| Aim of the exercise |
Print the line where "Task: Click the chat" occurs and every line that follows it in the data below, ending with the last line, precisely as written.

| Supplied information |
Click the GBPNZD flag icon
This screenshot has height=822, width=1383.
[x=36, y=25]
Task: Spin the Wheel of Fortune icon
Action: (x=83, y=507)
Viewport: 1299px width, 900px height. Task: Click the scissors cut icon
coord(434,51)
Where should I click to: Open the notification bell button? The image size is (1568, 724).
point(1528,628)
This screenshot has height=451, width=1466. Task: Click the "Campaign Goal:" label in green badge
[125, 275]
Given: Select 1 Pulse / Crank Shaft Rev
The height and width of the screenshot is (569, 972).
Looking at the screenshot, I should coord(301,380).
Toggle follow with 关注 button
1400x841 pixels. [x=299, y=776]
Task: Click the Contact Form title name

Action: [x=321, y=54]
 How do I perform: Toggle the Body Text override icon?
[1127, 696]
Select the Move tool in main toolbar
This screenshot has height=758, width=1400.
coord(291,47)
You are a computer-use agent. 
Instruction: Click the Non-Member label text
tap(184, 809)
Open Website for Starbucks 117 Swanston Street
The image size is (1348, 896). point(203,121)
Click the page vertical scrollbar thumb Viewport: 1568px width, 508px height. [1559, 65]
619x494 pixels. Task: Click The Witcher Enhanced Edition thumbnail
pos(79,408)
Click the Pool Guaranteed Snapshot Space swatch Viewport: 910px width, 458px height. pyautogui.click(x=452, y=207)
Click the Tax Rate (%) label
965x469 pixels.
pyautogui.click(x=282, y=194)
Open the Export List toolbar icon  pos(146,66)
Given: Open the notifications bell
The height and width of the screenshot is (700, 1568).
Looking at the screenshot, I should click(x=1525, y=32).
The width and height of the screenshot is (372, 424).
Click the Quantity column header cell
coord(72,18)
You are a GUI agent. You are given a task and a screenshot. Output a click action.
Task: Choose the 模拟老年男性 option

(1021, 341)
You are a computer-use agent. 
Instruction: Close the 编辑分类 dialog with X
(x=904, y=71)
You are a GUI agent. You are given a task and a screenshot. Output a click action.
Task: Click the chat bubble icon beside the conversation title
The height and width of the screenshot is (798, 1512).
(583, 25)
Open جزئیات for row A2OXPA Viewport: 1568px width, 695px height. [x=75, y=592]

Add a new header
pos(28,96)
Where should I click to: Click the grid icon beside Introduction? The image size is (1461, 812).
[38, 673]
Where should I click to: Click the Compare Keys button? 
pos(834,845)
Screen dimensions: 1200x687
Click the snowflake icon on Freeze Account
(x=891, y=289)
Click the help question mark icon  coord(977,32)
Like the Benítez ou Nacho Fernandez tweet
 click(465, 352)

| Task answer |
Task: Click the chat bubble icon beside the conversation title
The height and width of the screenshot is (798, 1512).
(583, 25)
Open جزئیات for row A2OXPA Viewport: 1568px width, 695px height. [x=75, y=592]

Add a new header
pos(28,96)
Where should I click to: Click the grid icon beside Introduction? The image size is (1461, 812).
[38, 673]
Where should I click to: Click the Compare Keys button? 
pos(834,845)
Screen dimensions: 1200x687
Click the snowflake icon on Freeze Account
(x=891, y=289)
Click the help question mark icon  coord(977,32)
Like the Benítez ou Nacho Fernandez tweet
 click(465, 352)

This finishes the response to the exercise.